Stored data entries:
Content starts

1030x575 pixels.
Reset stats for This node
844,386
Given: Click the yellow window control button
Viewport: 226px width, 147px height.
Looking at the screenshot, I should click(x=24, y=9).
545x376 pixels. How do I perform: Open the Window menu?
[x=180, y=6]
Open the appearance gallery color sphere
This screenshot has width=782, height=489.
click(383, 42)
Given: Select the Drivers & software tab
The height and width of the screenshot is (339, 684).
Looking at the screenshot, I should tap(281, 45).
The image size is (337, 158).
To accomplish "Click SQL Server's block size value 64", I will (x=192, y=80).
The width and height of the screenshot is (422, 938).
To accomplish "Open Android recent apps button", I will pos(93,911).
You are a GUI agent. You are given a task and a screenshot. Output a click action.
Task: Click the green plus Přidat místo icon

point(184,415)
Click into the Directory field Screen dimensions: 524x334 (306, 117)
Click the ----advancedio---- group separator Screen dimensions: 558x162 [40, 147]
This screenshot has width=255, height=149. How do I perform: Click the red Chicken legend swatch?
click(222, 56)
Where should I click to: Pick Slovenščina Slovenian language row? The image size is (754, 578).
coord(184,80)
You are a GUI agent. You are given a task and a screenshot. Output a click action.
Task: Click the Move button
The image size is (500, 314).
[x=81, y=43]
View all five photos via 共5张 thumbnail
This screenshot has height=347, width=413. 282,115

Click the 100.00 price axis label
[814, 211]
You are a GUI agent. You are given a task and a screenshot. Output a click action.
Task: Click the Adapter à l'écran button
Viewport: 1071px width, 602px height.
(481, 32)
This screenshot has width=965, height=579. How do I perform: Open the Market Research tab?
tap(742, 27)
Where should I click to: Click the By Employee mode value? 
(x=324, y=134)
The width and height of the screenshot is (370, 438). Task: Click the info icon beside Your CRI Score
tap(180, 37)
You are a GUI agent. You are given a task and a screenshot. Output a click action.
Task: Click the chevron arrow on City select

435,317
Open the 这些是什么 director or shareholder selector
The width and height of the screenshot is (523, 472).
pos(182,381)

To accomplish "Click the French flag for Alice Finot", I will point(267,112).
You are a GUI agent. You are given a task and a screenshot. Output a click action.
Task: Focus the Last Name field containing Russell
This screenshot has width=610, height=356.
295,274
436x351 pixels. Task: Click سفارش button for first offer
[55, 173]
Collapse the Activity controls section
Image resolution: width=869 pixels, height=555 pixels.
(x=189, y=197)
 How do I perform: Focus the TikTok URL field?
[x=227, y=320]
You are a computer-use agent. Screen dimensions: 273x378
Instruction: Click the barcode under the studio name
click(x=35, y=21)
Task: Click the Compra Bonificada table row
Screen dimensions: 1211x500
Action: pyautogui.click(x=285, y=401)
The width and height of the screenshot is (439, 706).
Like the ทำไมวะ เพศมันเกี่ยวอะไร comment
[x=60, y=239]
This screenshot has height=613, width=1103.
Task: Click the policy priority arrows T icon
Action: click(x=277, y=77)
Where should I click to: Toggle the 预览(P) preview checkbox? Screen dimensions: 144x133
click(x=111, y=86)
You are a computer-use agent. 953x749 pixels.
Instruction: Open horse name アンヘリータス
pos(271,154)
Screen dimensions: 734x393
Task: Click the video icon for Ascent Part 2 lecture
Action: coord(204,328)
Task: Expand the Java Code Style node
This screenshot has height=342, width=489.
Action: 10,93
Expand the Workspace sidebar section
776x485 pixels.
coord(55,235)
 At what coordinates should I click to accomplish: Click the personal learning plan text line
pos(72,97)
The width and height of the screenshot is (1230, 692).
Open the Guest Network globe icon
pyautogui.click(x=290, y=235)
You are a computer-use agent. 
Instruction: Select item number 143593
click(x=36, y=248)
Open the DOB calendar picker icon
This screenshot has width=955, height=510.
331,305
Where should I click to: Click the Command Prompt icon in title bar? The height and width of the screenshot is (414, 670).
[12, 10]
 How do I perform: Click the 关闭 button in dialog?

Content ends

■ What is being asked
Where in the records does the word "will" appear? Copy each line that holds it.

■ Completed exercise
To accomplish "Click SQL Server's block size value 64", I will (x=192, y=80).
To accomplish "Open Android recent apps button", I will pos(93,911).
To accomplish "Click the French flag for Alice Finot", I will point(267,112).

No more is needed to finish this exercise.